Several general anesthetic techniques have been proposed, although none have been demonstrated as superior to the others. Some anesthesiologists prefer to avoid muscle relaxants, instead using potent inhaled agents both for facilitating tracheal intubation and providing relaxation for surgery. These agents allow neuromuscular transmission to recover, and the agents are rapidly eliminated at the end of surgery. In theory, desflurane and sevoflurane may offer some advantages, due to their low blood solubility. Sevoflurane is probably more effective than desflurane, due to its lower incidence of excitatory airway reflexes during inhalational induction [3].

It was very challenging to keep the patient relaxed without muscle relaxants when the suspension laryngoscope was introduced and airway manipulations were stimulated. When required, small doses (10 –25% of ED 95) of intermediate-acting relaxants are titrated to the evoked MMG or EMG for both intubation and surgical relaxation. Whether or not to reverse residual neuromuscular blockade at the end of surgery is controversial.

Response to muscle relaxants is unpredictable. Patients may be resistant to succinylcholine due to a diminished number of available receptors but sensitive to nondepolarizing agents. Therefore, muscle relaxants should be avoided, and shorter-acting drugs chosen and closely monitored.

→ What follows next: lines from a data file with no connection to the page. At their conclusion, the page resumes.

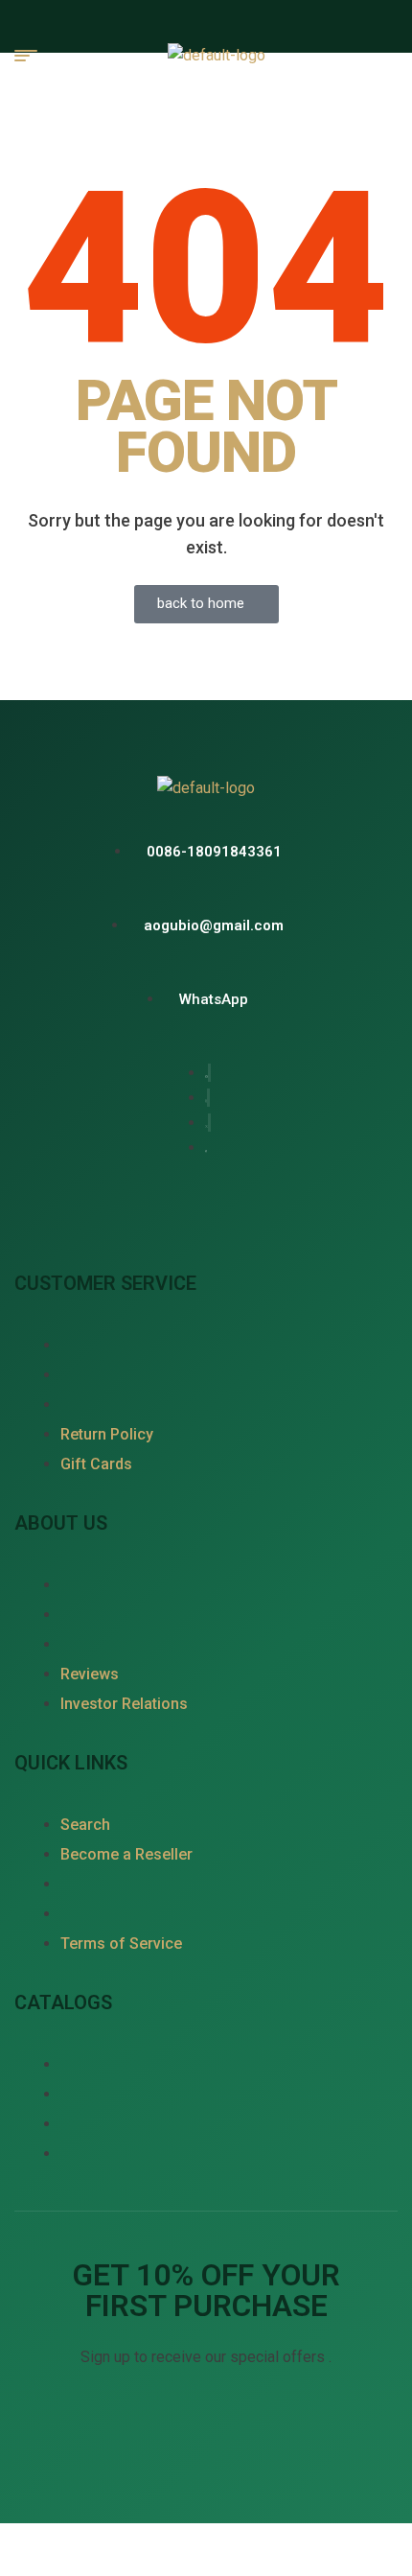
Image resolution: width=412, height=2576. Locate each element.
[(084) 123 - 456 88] (206, 851)
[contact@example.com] (206, 925)
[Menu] (33, 55)
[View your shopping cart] (388, 55)
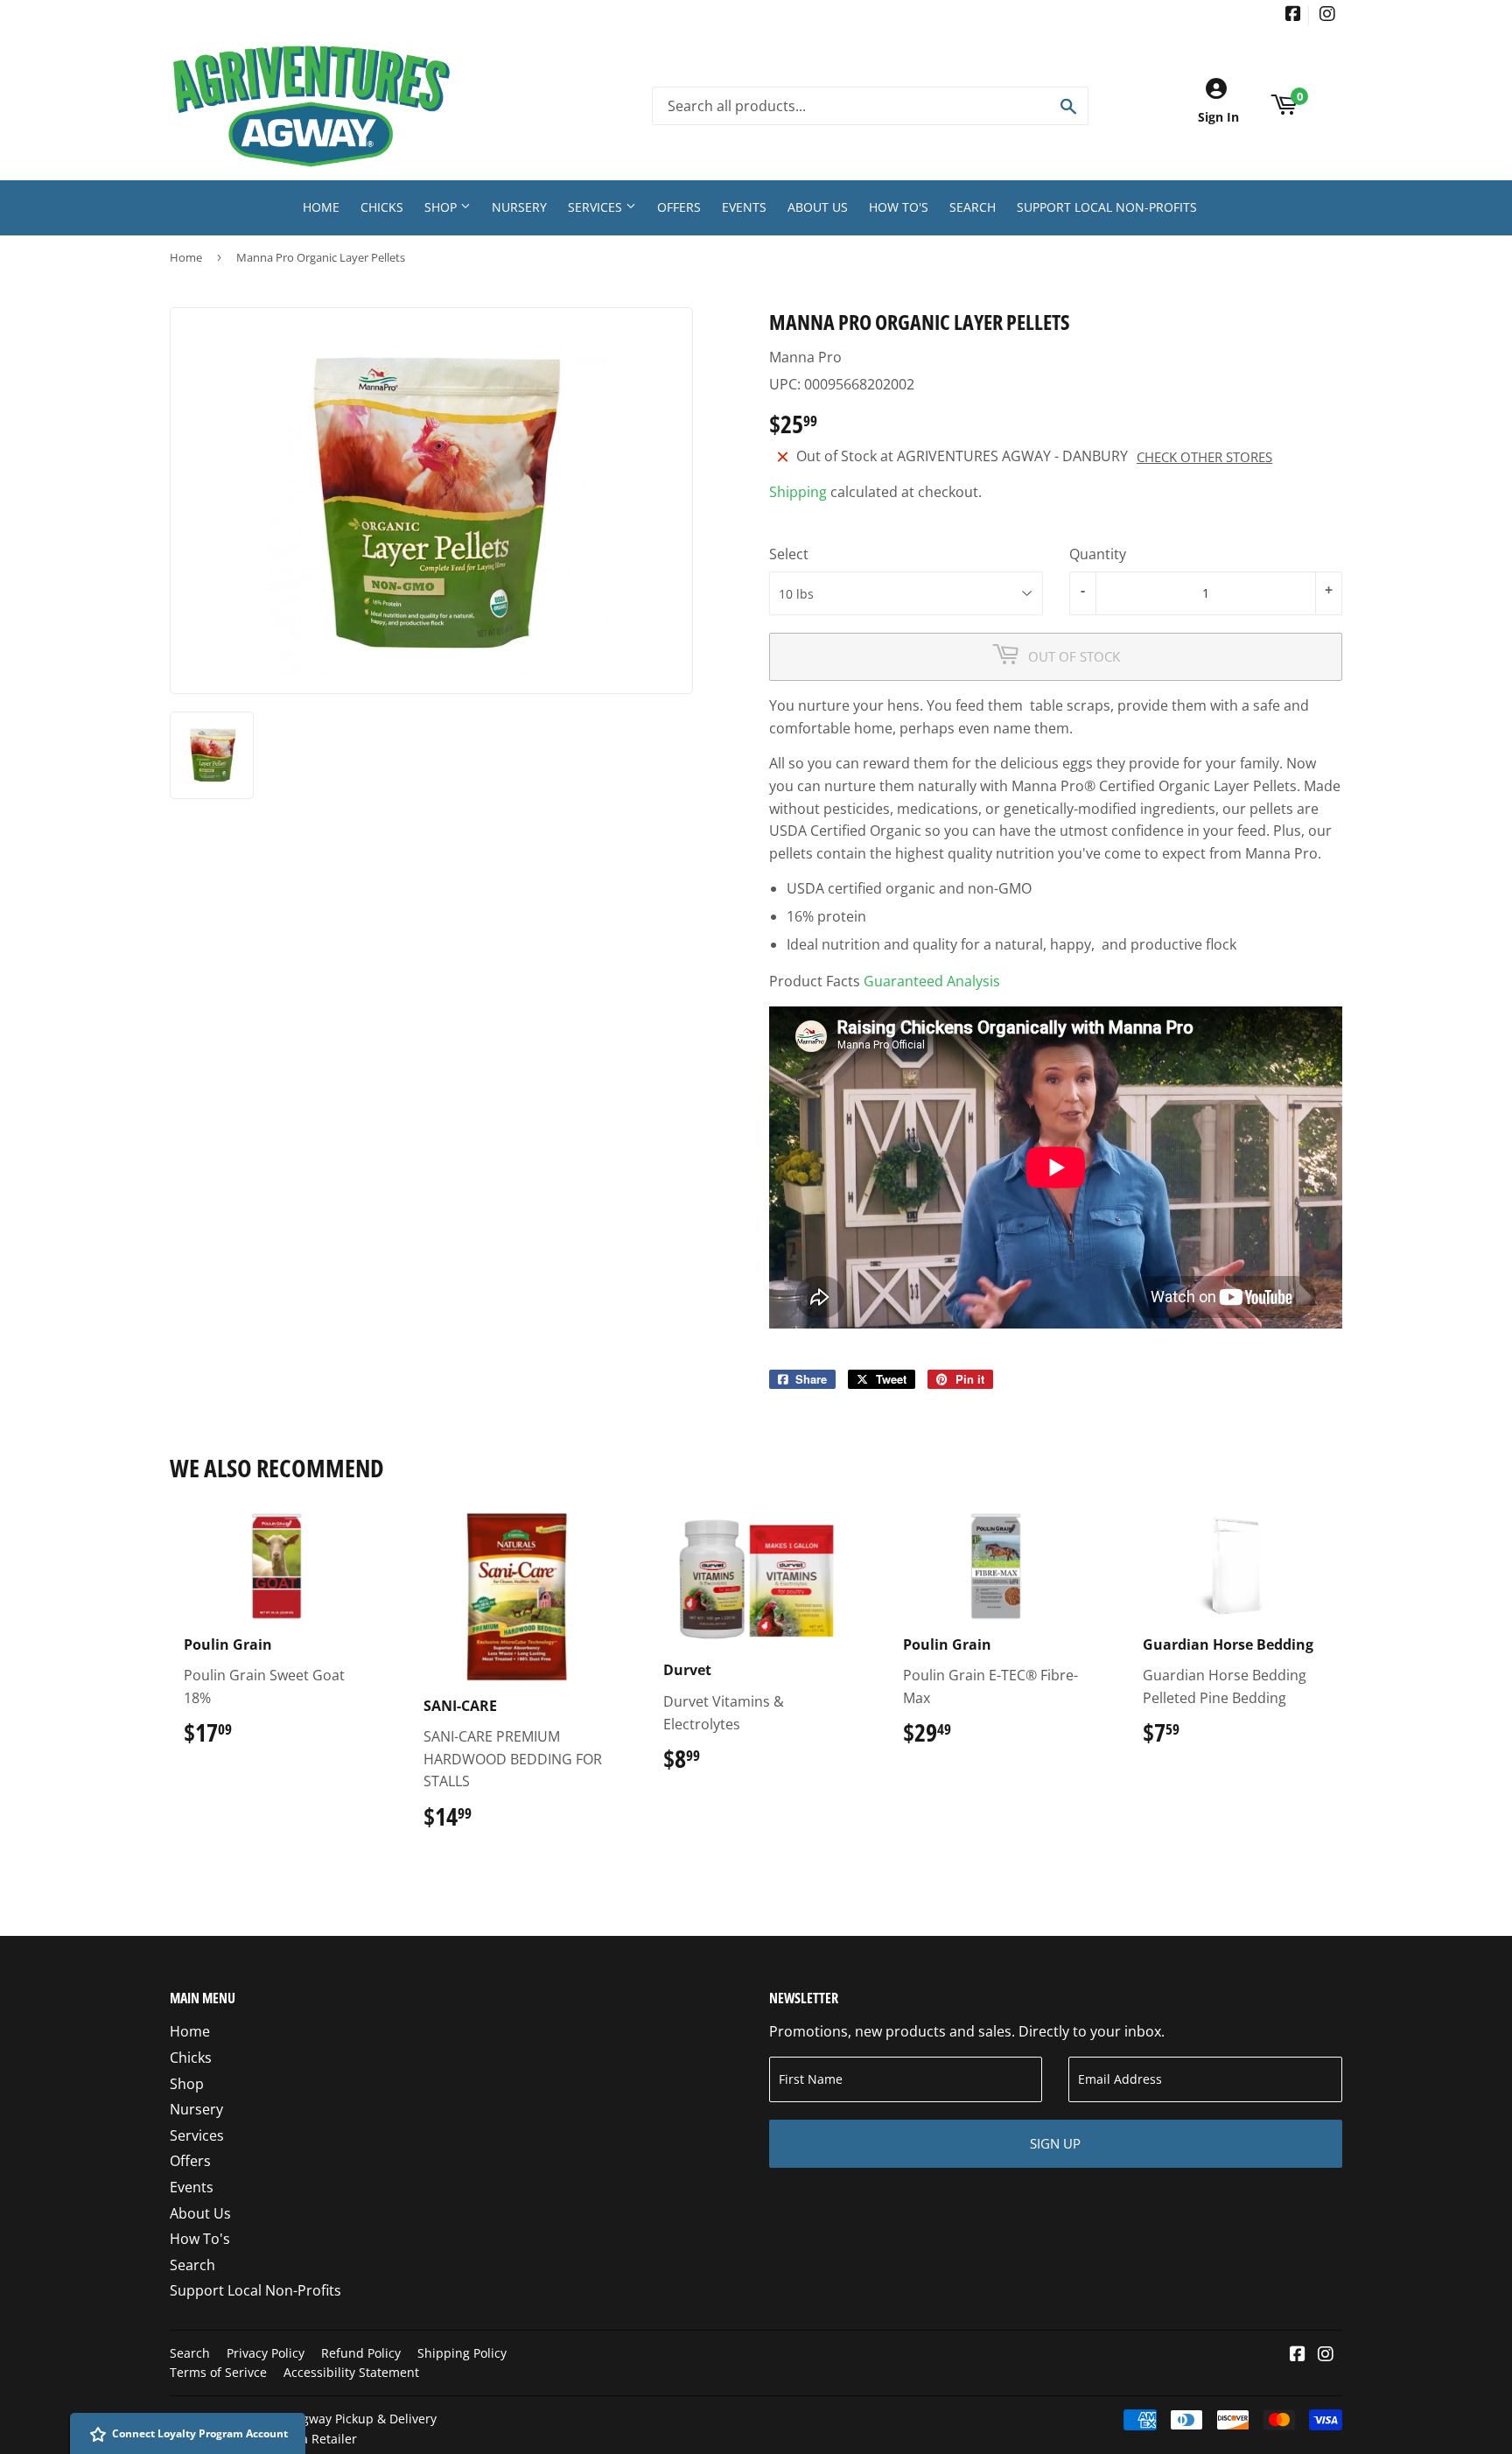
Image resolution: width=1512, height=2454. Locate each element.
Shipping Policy (462, 2353)
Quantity (1097, 554)
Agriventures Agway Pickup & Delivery (326, 2418)
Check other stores (1204, 457)
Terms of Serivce (218, 2372)
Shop (442, 207)
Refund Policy (361, 2353)
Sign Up (1055, 2143)
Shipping (798, 491)
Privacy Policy (265, 2353)
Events (744, 207)
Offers (679, 207)
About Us (818, 207)
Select (788, 554)
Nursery (519, 207)
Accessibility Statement (351, 2372)
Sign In (1218, 117)
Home (321, 207)
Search (972, 207)
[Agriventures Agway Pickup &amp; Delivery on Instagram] (1327, 15)
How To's (898, 207)
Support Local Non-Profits (1107, 207)
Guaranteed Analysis (932, 981)
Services (597, 207)
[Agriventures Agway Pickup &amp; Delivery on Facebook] (1293, 15)
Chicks (381, 207)
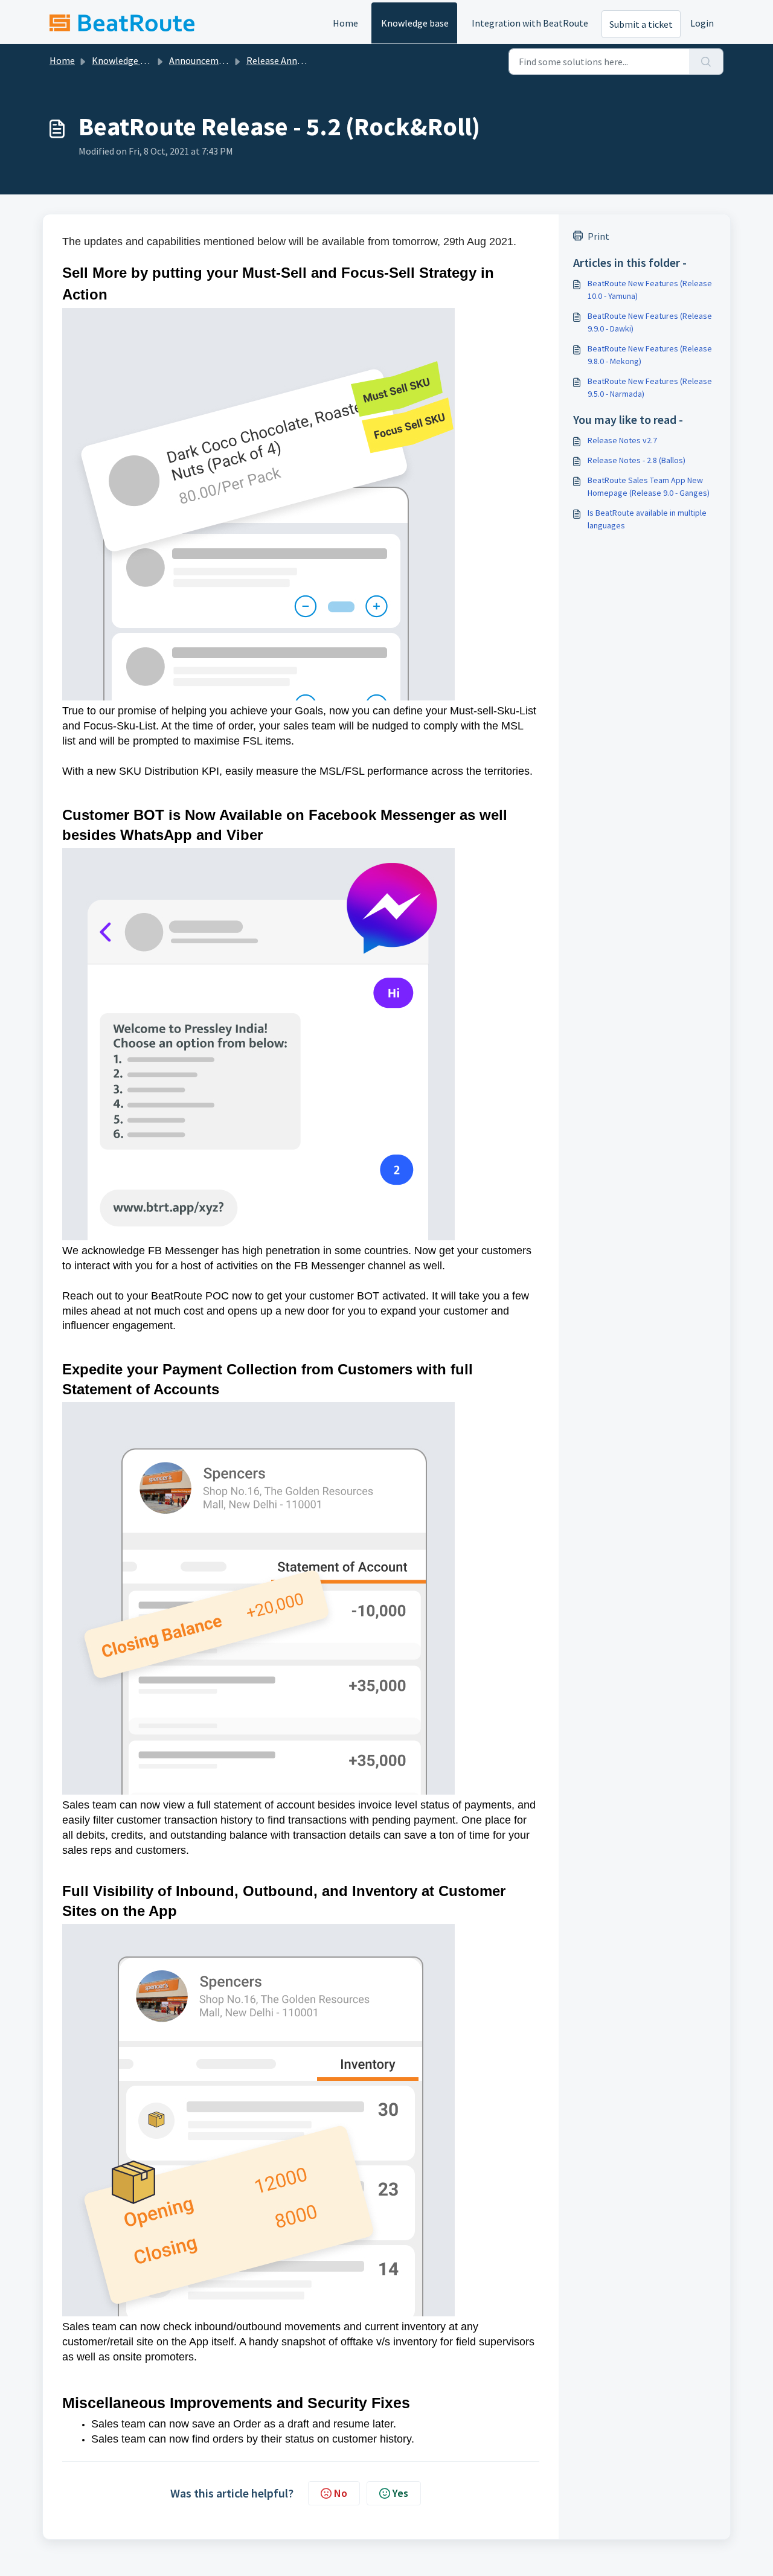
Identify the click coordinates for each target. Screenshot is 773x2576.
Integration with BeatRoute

Some argue that anticholinesterases and antimuscarinics militate against efforts to differentiate weakness due to inadequate neuromuscular transmission from cholinergic crisis in the recovery room. They, therefore, prefer spontaneous recovery and extubation when the patient has demonstrated adequate parameters for extubation (e.g., head life, tongue protrusion) [4, 5]. Total intravenous anesthesia (TIVA) for the management of myasthenic patients has been reported. The use of remifentanil as part of TIVA may alleviate some hemodynamic instability. When feasible, many clinicians prefer to utilize regional or local anesthetic techniques [6]. Regional techniques may reduce or eliminate the need for muscle relaxant in abdominal surgery. However, jet ventilation carries its own risks, such as damage to tracheal mucosa, subcutaneous emphysema, pneumomediastinum, and pneumothorax [3].